Abstract

Identifying and understanding community assembly rules is a central goal of ecology and is critical to predicting the effects of anthropogenic impacts on future biodiversity. Although mammals are well-studied, general rules underlying their community assembly are as yet not well understood. Functional diversity has emerged as a useful method to quantify and compare the structure of communities across time and space because it uses ecological traits rather than taxonomic identity. Moreover, functional diversity allows for inferences about a community’s health and resiliency to disturbances. Modern mammalian functional diversity varies by region with the highest values in New World temperate regions and at the equator in the Old World. However, modern communities are affected by climate change and other anthropogenic impacts, which may be influencing our interpretations.

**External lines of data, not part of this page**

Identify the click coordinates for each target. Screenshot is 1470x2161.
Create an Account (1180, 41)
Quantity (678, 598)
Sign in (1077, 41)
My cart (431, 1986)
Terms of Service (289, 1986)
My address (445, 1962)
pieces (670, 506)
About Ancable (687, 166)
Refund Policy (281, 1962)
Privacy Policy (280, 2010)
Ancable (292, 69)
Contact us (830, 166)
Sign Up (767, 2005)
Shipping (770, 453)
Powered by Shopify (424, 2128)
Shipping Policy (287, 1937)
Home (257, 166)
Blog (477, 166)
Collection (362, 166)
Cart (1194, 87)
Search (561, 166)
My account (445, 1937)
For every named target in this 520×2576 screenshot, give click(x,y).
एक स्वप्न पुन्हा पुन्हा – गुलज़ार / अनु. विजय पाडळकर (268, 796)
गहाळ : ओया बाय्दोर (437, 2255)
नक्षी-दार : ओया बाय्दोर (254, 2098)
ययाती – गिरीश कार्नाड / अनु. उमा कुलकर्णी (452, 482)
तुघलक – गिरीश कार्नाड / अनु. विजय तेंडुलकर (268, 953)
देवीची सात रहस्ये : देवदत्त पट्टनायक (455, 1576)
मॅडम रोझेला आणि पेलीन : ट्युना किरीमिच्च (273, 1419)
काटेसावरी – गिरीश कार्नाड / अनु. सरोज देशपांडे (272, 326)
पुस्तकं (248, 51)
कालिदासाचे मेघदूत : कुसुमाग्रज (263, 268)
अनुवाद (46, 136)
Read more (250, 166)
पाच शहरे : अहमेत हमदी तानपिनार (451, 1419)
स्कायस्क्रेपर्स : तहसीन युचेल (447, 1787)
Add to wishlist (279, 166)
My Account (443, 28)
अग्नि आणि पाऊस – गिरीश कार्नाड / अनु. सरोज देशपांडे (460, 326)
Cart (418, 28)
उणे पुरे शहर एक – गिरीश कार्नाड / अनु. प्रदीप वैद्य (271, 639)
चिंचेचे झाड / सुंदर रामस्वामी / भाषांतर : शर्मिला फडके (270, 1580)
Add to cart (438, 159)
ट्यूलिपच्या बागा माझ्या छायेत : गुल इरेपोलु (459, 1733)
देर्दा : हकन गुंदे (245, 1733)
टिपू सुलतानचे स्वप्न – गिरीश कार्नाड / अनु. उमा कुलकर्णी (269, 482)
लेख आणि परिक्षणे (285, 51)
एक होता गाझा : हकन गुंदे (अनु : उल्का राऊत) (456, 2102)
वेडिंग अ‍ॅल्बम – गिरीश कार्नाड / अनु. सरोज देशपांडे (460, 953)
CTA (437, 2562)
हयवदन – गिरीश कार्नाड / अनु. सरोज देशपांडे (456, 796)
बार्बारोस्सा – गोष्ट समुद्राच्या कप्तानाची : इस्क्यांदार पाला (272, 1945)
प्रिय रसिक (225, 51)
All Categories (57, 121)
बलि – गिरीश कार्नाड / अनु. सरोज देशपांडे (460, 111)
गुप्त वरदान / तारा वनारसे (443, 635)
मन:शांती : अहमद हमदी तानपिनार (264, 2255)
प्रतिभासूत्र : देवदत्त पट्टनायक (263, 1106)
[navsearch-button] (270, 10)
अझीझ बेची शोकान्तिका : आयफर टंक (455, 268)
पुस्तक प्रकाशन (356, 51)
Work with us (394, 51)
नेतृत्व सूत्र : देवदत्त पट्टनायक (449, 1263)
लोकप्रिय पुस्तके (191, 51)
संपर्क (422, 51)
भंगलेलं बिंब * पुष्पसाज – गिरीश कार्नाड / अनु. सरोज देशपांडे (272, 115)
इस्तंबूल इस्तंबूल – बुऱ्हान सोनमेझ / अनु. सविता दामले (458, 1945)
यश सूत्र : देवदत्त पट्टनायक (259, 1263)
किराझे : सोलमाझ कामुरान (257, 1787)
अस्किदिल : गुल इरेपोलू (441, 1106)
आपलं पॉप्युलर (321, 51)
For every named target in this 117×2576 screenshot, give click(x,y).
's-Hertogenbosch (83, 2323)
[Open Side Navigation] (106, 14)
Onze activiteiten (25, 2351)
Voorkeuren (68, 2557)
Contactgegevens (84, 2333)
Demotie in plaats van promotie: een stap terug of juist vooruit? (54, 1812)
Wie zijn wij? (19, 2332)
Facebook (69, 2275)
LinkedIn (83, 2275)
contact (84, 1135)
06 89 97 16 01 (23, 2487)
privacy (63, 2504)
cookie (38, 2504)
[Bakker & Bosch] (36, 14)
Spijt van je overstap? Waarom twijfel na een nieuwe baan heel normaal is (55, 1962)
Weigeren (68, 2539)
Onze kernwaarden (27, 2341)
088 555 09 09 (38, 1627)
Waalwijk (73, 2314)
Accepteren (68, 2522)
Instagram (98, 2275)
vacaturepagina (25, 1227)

Here, we use the fossil record to quantify the functional diversity of North American mammal communities prior to large scale human impacts. We compiled a dataset that includes 167 North American mammal paleocommunities spanning the Cenozoic. Four species traits (locomotion, diet, body mass, and life habit) that are commonly used in modern studies were compiled for the fossil taxa in our communities and used to evaluate functional diversity and identify periods of transition in community structure. Segmented Regression analysis reveals 3 breakpoints in community structure associated with major events in mammalian evolution history: 1) during the rapid immigration and diversification of the early Cenozoic (~56 Ma), 2) coincident with the saturation of mammalian body size niche space (~42 Ma), and 3) near the point of archaic order extinction (~30 Ma). A prolonged period of consistency in functional diversity begins ~34 Ma and lasts until 5000 years ago. That levels of functional diversity remained similar for 34 million years suggests that there are fundamental rules underlying mammal community assembly. Global climate and the community proportion of archaic orders are not significantly related to paleocommunity functional diversity on this scale. Our work provides an important baseline for understanding how modern anthropogenic disturbances may be affecting the functional diversity and assembly of modern mammal communities.